According to FAO, about 7.56 million tonnes of cowpea are produced worldwide annually on about 12.76 million hectares. Sub-Saharan Africa accounts for about 70 % of total world production.
How cowpea is grown
Cowpea is grown mainly by peasant farmers who have limited access to purchased inputs for the crop. It is grown in marginal soils as intercrop with cereals but a few farmers grow cowpea as sole crop. The soils are of low natural fertility and the crop depends almost entirely on rainfall. When the cereals are harvested, the spreading cowpea types have more light and therefore grow out and cover the ground. Grains are harvested when pods mature and fodder is harvested later as the leaves start changing color. Cowpea fodder is fed to livestock or sold by farmers for additional income. The roots left in the soil decay and thereby contribute to fertility of the soil which could benefit the succeeding crop.

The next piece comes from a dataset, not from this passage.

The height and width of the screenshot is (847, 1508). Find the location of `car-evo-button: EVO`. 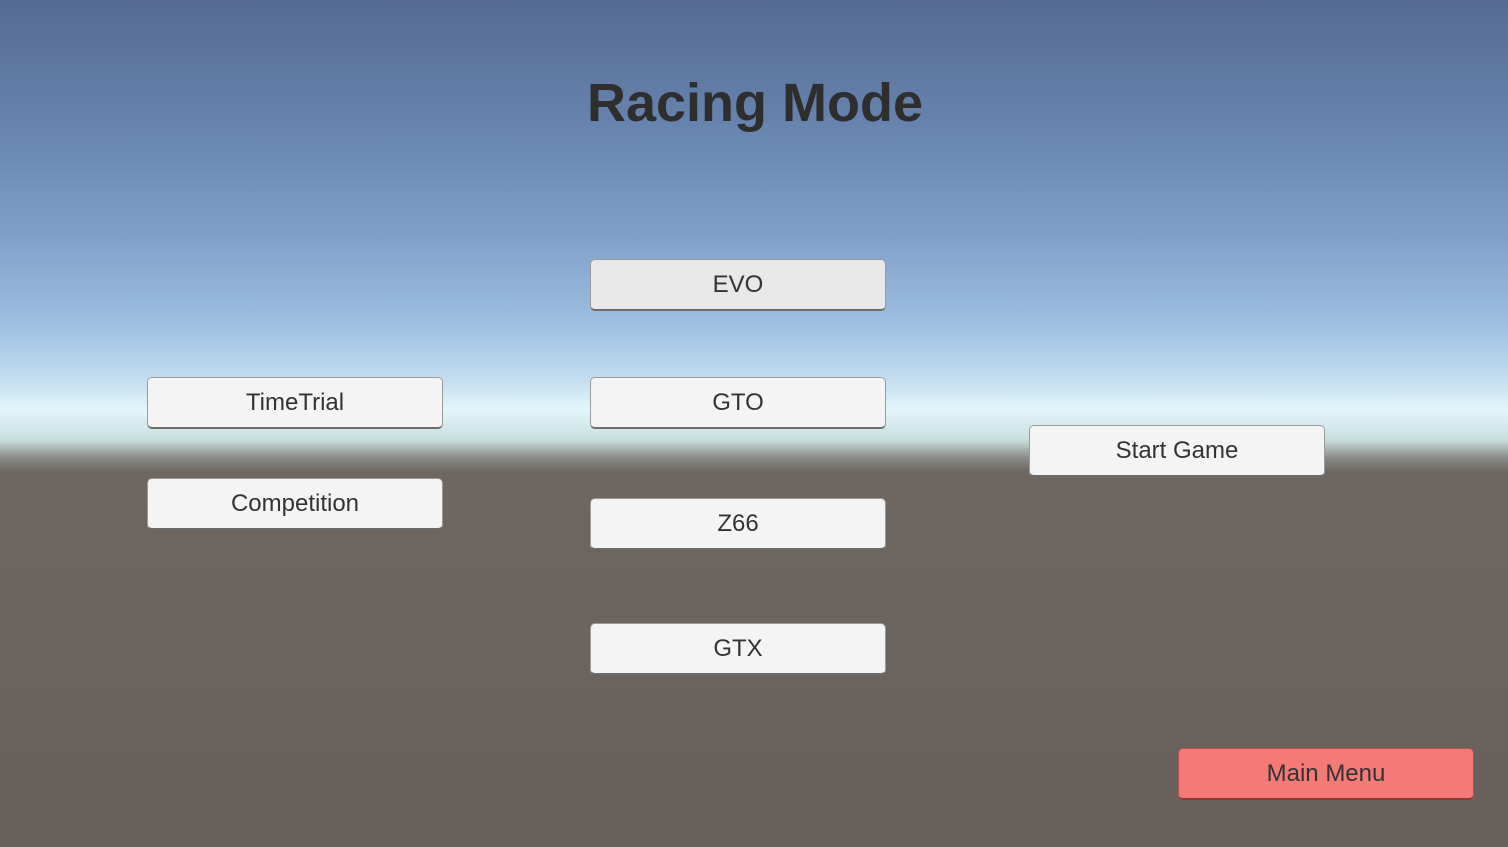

Constraints to cowpea production
Every stage in the life cycle of cowpea has at least one major insect pest. Aphids (Aphis craccivora) attack cowpea especially in the seedling stage, flower thrips (Megalurothrips sjostedti) at flowering, pod borer (Maruca vitrata) at flowering and pod formation, a complex of pod sucking bugs at podding, and the weevil (Callosobruchus maculatus) during seed storage. Cowpea is susceptible to a number of fungal, bacterial, and viral diseases such as Cercospora leaf spot, ashy stem blight, bacterial blight, blackeye cowpea mosaic potyvirus (BICMV), cowpea aphid-borne mosaic potyvirus (CABMV), and cowpea mosaic comovirus (CPMV). Cowpea plants are also attacked by the parasitic flowering plant Striga gesnerioides. Since cowpea is grown mainly in the dry savanna areas with no irrigation facilities, irregular rainfall especially early in the season have adverse effects on the growth of the crop. All of these factors, singly or combined, are responsible for the low grain yield, estimated at approximately 350 kg/ha that farmers in sub-Saharan Africa obtain from their cowpea fields.
Our work on cowpea
Our scientists have developed high-yielding varieties that are early or medium maturing and characterized by consumer-preferred traits such as large seed size and color. Cowpea lines that mature in about 60 days after planting have resulted from our breeding activities. A number of the improved varieties have resistance to some of the major diseases, insect pests, nematodes, and parasitic weeds. They are also well-adapted to sole or intercropping. We have distributed improved breeding lines to collaborators in over 60 countries under the cowpea international trials (CIT). Some of these lines have been released as improved cowpea varieties or used in breeding programs in the different countries. In the over 35 years that our scientists at IITA have worked on cowpea, total cowpea production worldwide has increased from 1.2 million to more than 7.5 million tonnes per year in about 12.7 million hectares.
Our scientists are working in collaboration with the cowpea project for Africa (PRONAF) which is also coordinated by us. We also collaborate with the Bean/Cowpea CRSP and the Network for Genetic Improvement of Cowpea for Africa (NGICA).